山狗の必死の捜索にも関わらず、富竹を発見できたのは富竹との再会から一週間後の綿流しの夜だった。
 綿流しも無事終わり、本部テントに詰めていた入江あてに小此木から電話が入った。
「所長、申し訳ありません。診療所が……、診療所が富竹に襲撃を受けました」
 小此木の第一声に、入江は一瞬だが地面が無くなってしまうような落下感を覚えた。崩れ落ちそうになる体を必死で支えながら、受話器越しに悲鳴にも似た声を上げる。

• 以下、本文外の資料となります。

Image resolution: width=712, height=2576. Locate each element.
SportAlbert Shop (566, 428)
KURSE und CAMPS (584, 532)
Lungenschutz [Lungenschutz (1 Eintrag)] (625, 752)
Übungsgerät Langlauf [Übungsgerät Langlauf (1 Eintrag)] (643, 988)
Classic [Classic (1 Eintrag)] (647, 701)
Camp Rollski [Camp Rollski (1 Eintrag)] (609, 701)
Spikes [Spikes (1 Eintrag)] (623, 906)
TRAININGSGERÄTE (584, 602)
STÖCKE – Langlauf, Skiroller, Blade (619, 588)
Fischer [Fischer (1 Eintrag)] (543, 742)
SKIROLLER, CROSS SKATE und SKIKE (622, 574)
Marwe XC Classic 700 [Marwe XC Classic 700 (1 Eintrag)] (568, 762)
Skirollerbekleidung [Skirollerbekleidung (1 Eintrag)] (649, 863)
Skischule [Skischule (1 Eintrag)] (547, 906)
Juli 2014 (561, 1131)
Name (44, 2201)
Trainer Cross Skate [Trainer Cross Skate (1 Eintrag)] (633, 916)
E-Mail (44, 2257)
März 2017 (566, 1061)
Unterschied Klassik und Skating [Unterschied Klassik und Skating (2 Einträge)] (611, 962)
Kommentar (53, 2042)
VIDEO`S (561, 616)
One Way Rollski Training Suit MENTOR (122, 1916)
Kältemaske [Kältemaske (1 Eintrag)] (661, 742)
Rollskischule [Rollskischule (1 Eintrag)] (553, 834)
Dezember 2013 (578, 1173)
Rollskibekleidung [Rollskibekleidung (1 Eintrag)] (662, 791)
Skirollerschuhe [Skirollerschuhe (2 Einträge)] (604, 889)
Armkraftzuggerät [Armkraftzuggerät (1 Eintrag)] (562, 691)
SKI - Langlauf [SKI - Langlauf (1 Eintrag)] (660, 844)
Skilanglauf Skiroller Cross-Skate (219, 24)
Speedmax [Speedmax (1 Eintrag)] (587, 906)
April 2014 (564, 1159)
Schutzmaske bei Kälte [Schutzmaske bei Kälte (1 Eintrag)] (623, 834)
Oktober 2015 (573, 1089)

「何ですって!? それで富竹さんは今どうしているのですか? 」
「それが……、北条悟史を人質にして現在逃走中です。ちっくしょう、警備が手薄になっている隙をつかれた!! 」
 悔しさをかみ殺すような小此木の声。受話器の向こうから騒音が聞こえてくる。おそらく襲撃されてからそれほど時間が経ってないのだろう。診療所の混乱は、受話器越しにも漏れ聞こえてくる。
「わかりました。今すぐそちらに向かいます!! 」
 小此木が何かを言う声が聞こえたが、それに構わず乱暴に受話器を置くと入江は社務所を出て、そのまま神社の階段に向かって走り出した。